The Great Famine refers to the historical failure of the potato crop in successive years spanning from 1847-1849. There were many other crop failures over the next thirty years as week, which cumulatively altered Irish society, and, it could be argued, world culture, for the Famine caused over a million deaths from starvation and another million to emigrate to England, Canada, the USA, and Australia.
There are many scholarly works on the causes and effects of the Famine, which this article cannot hope to cover. But in the most simplistic of terms the Great Irish Famine was caused by humans and inflicted onto their fellow humans as a result of prejudice, poor judgement, greed and some degree of maliciousness. It was a confluence of bad weather, poor agricultural management, absentee landlords and politicians more concerned with profit and tax collection than people. While the weather may have been seen by some pious souls as an act of God, to politicians concerned about maintaining control of a colony agitating for more independence and ‘Home Rule’ it may have seemed a solution. The Irish population were increasingly agitating for self-rule since winning Catholic Emancipation in 1829. With the practice of Roman Catholicism no longer outlawed and suppressed, Irish patriots campaigned for political self-determination. With the British Empire of the 19th Century stretching from Hong Kong to Capetown, from Vancouver to Tierra del Fuego, the prospect of granting independence to their closest colonial outpost was unthinkable.
The summer weather of the late 1840s was warm, rainy and humid. This is classic potato blight conditions. The Irish peasantry of the 19th century was tied into what we would call today an agricultural monoculture. Instead of many potato seed varieties, they used one, called The Lumper. The problem with The Lumper was that it was not at all blight resistant. When you rely on a single crop and a single seed variety then you cannot pay your rent. When you don’t pay your rent then you get turned out by the landlord. Taxes don’t get paid and then the landlord is under pressure. And so the chain of despair climbed up the social ladder.
In communities where one or two families may experience hard times some of the pressure could be spread around the extended family. When crops failed in county after county as the blight spread like plague across the land, the economy experienced extinction. The workhouses, the only source of social safety net available at the time for the indigent, were full. Fever, the cohort of malnutrition, swept fatality through communities. The lucky ones left looking to survive in new countries. The USA, not being part of the British Empire, was the favored place for emigration.
But, as today, the top percentile of the population insisted on remaining in their place and not sliding down the status scale. In the face of such stony-faced lack of compassion to human suffering, the stage for a century of violence, civil war, and social dislocation was set.

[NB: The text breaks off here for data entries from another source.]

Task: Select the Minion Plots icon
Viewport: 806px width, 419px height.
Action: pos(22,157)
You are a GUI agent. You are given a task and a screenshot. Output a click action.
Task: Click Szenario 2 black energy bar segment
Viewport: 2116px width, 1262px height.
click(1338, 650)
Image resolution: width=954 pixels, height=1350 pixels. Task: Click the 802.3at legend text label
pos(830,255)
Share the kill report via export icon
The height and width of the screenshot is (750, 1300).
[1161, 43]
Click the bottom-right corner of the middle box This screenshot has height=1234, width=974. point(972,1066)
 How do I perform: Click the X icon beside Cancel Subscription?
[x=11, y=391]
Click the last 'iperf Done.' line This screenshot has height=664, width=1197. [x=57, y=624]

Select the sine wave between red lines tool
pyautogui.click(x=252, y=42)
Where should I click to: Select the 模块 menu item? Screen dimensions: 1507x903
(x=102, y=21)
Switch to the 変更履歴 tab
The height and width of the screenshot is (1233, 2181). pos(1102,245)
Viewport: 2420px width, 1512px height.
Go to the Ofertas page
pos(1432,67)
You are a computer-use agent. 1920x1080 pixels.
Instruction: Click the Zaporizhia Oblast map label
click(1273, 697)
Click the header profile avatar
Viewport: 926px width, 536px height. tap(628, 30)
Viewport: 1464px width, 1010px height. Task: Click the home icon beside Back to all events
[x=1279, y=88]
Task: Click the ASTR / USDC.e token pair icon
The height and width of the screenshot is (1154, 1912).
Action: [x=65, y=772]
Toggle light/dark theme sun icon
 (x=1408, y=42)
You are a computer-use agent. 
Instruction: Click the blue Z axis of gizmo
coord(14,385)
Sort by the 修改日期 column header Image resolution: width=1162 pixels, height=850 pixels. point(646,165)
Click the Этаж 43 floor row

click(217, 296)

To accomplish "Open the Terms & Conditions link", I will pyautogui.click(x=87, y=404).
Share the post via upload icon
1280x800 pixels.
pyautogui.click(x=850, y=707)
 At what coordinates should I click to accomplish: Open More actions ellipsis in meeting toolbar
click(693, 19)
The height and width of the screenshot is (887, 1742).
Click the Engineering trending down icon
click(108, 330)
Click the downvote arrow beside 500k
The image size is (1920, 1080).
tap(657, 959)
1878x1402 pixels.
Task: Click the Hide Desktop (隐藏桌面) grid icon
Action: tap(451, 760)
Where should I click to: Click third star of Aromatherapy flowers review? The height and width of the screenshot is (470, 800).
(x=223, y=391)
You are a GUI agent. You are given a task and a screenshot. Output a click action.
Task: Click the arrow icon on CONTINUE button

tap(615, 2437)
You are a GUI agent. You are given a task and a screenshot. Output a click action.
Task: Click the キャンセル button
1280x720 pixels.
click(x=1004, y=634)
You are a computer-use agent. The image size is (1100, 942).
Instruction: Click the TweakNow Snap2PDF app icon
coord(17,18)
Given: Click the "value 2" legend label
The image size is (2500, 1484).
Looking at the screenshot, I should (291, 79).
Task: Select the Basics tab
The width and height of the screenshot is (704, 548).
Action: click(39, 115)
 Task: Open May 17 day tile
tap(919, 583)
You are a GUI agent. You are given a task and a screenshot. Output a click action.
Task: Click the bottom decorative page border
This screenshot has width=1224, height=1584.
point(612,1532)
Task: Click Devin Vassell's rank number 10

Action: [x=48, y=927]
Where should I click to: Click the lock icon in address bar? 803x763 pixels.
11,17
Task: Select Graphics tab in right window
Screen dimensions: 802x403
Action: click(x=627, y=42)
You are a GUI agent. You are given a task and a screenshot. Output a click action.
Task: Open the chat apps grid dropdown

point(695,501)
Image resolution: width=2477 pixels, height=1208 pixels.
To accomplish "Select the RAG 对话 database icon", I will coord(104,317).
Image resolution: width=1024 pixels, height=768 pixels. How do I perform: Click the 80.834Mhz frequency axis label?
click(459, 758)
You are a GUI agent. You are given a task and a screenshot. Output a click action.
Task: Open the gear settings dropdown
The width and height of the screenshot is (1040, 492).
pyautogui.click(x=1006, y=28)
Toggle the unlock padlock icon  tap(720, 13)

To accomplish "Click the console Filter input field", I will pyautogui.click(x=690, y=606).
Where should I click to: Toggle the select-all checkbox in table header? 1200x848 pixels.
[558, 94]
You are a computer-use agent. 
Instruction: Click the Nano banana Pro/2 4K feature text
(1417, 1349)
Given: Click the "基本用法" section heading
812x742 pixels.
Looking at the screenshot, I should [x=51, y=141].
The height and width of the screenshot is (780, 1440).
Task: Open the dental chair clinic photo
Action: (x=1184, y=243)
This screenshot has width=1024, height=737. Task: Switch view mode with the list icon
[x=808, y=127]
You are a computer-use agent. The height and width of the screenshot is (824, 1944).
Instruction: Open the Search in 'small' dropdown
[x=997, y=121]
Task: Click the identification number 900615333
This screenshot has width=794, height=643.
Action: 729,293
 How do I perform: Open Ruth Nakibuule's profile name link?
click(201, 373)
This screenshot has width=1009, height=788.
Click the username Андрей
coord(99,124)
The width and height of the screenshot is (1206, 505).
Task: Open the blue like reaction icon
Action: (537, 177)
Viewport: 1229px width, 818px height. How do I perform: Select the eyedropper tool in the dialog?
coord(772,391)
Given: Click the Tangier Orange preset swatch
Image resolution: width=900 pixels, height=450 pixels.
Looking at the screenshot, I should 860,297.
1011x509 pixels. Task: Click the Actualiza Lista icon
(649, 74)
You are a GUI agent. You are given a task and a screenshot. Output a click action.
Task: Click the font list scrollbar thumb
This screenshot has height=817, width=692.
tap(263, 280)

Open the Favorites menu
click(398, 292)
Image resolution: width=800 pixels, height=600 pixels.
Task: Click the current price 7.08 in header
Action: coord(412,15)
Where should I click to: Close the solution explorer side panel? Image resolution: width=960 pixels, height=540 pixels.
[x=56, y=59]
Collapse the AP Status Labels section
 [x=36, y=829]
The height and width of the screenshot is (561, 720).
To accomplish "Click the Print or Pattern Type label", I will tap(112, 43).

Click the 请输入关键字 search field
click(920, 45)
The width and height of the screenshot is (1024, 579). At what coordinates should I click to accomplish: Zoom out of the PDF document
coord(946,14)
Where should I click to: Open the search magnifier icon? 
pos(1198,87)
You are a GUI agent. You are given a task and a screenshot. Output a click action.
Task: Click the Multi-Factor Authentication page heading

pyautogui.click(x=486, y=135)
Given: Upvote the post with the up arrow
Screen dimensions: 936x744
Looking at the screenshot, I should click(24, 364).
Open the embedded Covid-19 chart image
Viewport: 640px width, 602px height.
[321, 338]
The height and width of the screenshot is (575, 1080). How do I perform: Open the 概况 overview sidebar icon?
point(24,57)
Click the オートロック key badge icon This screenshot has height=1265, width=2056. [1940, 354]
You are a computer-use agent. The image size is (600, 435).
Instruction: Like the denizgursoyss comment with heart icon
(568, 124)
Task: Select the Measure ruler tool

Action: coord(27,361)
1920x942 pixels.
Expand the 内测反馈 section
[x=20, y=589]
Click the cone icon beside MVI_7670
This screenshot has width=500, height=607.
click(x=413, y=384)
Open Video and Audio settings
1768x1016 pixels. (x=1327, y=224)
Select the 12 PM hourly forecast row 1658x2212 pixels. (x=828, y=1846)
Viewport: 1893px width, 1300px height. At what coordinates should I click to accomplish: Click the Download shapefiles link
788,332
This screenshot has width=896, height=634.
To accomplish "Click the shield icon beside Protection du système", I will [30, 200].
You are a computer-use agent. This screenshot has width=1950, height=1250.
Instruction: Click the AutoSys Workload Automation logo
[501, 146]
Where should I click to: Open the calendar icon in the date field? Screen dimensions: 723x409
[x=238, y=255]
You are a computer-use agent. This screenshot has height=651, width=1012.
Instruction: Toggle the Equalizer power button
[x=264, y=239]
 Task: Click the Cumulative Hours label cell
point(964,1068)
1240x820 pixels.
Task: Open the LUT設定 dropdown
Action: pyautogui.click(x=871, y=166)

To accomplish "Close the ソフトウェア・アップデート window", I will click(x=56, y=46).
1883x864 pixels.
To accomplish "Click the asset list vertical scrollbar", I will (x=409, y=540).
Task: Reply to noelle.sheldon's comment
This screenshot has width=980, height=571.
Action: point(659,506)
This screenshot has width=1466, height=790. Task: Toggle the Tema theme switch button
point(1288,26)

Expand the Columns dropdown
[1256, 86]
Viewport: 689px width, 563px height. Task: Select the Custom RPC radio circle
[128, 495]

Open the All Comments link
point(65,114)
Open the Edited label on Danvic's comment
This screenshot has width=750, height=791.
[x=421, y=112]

With workhouses overflowing and homeless people roaming the countryside, some relief efforts were launched, including huge cauldrons or 'Famine Pots' of stirrup, an oat-based gruel. While there was some famine relief, many of the Protestant churches who organized relief insisted that beneficiaries convert. The Quakers were the only Protestant sect to freely give relief without strings attached. Elizabeth Bewley, of the Bewley's Tea Rooms family, traveled to London to raise fund for famine relief among English Quakers. In the face of this catastrophe however, with the majority of the best land held by Protestants and with conditional ‘Christian’ relief, one can imagine the bitterness that would erupt into sectarian violence in the 20th century.
The Great Famine decimated Irish social fabric. Much of Irish culture was exported, preserved and transformed in immigrant communities scattered across the globe. Patrick Kavanagh’s poem “The Great Hunger” is a tale of rural life for the remnant that remained, the Famine survivors left behind in Ireland, as they lived in the early 20th century. While not being ‘about’ the Famine, this long poem is an eloquent and often difficult study of a population spiritually and emotionally famished as a result of economic impoverishment. Read it and weep.